DATA TO EXAMINE: Begin
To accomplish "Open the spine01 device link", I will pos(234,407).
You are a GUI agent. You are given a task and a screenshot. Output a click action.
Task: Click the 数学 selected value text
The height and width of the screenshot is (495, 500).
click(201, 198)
DATA TO EXAMINE: End
◆ WORK INSTRUCTION ◆
So that nothing differs from the original, transcribe all of the records above.

◆ TASK SOLUTION ◆
To accomplish "Open the spine01 device link", I will pos(234,407).
You are a GUI agent. You are given a task and a screenshot. Output a click action.
Task: Click the 数学 selected value text
The height and width of the screenshot is (495, 500).
click(201, 198)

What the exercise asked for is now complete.